BE CAREFUL AND USE WISDOM. These themes are also prevalent. The Old Testament gives detail on the separation of people from certain places or in certain times if they have communicable diseases (leprosy is a good example), where there was a legal requirement for being separated. That must be mollified, however, by the approach Jesus Christ took (as well as believers) to come near or minister or love the unlovely, the rejected, and the needy. Why? Because a condition often went too far in the hands of human nature, where a culture comes to reject people without adequate cause, or simply treat them as second class citizens, or not consider them at all.
WHERE IS THE BALANCE? The answer is not complicated, but it is also not a formula, because one size does not fit all. That does not set well with governing authorities, because it is hard to build in flexibility. But, individuals can, because ultimately they are feet “on the ground” and in the place of decision. So, what is the balance? When a situation is given restrictions so the despair, acute loneliness, sickness with no remedy, brokenness with no relief, and poverty with no help become dominant, then social distancing must bow. Now, using the biblical examples of wisdom, this does not mean chuck all social distancing, but it does mean that it is not the most fundamental thing to consider. Being hungry, downtrodden, a stranger in a hard place without a friend, a prisoner, one without clothes, one who is sick with no help or consolation (does this not sound like Matthew 25:37-40?) means that the one who follows Christ has no choice: you must respond. Let me repeat: you MUST respond.
THE CAUTIONS. If a child is at the side of a road and lurches into a lane of traffic, a mother or father will do anything to move the child to safety.
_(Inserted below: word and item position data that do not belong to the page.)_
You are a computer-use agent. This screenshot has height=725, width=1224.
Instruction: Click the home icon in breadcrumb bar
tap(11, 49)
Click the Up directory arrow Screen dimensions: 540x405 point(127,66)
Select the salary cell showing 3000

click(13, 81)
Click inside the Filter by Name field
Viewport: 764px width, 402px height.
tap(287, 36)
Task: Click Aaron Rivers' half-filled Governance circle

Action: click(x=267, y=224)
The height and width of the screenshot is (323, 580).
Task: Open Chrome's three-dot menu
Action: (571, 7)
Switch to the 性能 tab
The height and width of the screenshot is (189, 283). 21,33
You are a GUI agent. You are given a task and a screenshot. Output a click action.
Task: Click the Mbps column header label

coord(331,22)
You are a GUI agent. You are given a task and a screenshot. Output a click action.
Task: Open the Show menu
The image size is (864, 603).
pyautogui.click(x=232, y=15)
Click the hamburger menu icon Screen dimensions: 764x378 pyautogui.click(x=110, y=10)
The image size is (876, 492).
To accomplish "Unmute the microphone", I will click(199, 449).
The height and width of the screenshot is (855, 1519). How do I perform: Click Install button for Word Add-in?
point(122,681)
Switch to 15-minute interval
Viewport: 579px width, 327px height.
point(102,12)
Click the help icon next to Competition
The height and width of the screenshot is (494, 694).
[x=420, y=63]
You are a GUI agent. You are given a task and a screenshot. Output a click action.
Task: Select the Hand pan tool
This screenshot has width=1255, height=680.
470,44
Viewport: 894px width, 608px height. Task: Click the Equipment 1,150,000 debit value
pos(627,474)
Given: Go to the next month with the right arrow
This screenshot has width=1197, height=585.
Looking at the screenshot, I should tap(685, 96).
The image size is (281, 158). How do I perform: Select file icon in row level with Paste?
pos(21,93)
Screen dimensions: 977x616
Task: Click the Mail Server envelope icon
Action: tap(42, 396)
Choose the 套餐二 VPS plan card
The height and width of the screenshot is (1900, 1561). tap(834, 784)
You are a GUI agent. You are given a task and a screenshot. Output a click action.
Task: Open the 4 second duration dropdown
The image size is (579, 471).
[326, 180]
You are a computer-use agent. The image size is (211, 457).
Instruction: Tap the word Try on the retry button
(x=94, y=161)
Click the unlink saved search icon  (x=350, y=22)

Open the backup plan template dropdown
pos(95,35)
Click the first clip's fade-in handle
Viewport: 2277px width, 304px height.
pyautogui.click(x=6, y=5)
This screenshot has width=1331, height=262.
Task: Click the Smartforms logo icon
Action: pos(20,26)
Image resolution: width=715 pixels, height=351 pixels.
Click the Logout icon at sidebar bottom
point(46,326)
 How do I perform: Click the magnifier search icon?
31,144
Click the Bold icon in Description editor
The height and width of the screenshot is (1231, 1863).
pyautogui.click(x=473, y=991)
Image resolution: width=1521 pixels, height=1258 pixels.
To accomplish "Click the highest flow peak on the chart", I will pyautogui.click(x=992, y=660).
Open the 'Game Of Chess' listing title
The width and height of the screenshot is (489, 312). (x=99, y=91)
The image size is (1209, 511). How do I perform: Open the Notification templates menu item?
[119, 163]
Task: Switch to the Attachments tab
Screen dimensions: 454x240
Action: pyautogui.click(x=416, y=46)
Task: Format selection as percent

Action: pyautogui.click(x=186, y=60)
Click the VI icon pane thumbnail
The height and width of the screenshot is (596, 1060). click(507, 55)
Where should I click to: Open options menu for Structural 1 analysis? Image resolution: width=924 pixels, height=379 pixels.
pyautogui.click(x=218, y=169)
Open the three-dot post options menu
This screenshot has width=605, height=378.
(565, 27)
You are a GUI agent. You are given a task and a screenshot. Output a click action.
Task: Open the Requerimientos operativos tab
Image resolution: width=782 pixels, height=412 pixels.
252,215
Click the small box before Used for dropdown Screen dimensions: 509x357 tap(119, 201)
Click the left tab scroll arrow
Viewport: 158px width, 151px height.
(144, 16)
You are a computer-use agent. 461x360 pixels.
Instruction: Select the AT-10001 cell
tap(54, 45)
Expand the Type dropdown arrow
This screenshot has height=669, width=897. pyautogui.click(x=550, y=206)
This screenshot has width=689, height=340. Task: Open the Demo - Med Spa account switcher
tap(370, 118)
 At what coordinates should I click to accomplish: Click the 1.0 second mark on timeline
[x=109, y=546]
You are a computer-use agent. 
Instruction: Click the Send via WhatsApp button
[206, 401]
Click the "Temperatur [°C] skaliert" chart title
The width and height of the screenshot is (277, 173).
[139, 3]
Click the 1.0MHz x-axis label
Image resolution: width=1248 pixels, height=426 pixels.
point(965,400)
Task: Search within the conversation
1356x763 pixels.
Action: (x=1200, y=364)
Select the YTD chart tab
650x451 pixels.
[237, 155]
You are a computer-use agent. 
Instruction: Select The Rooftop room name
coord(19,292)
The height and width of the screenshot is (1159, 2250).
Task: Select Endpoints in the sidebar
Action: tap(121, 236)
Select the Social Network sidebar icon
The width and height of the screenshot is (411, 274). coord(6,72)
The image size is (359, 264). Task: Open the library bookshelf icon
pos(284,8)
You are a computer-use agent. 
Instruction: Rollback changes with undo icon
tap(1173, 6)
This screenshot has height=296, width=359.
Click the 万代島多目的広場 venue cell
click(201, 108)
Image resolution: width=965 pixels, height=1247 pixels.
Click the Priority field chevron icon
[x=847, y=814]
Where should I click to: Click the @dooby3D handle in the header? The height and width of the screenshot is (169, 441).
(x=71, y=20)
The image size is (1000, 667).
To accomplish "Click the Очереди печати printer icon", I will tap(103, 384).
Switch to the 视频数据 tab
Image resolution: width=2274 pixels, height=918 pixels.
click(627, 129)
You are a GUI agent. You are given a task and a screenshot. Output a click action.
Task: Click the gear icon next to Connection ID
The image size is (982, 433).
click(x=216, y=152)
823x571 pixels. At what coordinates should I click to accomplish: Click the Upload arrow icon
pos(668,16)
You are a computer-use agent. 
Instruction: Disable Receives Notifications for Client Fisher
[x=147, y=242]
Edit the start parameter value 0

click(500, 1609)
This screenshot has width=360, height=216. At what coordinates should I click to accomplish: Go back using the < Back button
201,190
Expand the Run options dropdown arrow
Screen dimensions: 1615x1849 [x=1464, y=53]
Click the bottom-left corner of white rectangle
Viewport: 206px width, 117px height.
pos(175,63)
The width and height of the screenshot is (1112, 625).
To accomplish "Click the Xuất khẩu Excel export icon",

Do likewise. If the child is a few feet away and there is time, you might call to the little one, or throw something, or intercept the child’s line of travel. The choices in an infectious environment are not always obvious. Do what is appropriate. If you can protect yourself, do so. If you can pray without hugging a truly infectious person, then be protected. But don’t not respond. In other words, the believer that hunkers down, ignoring the basics of relational importance that I have already mentioned, is in error. Do what you are to do, as safely as possible, but do it.
EXAMPLES. Watching a family come apart or the sick member die without relief of a prayer or touch for days is a travesty. I have donned protective clothing, with knowing increased risk, to be close to a loved one, to not leave them alone. I have taken food inside to a stranger’s house, knowing it was full of filth, because no one else would. I have held a young teenager in my arms as she wept uncontrollably, knowing that it crossed social etiquette but knowing I was the “father on-the-spot” at that unrepeatable moment.
DO WHAT YOU MUST DO, CHURCH. I speak of individuals who make the church body to obey the basic fundamentals of the Scripture in this time of need. Do it as carefully as you can, but don’t stop doing it. Your living Christianity does not have a retirement mode, especially in a time of need. If you choose to retire all your biblical practices, then at least pray for someone to take your place.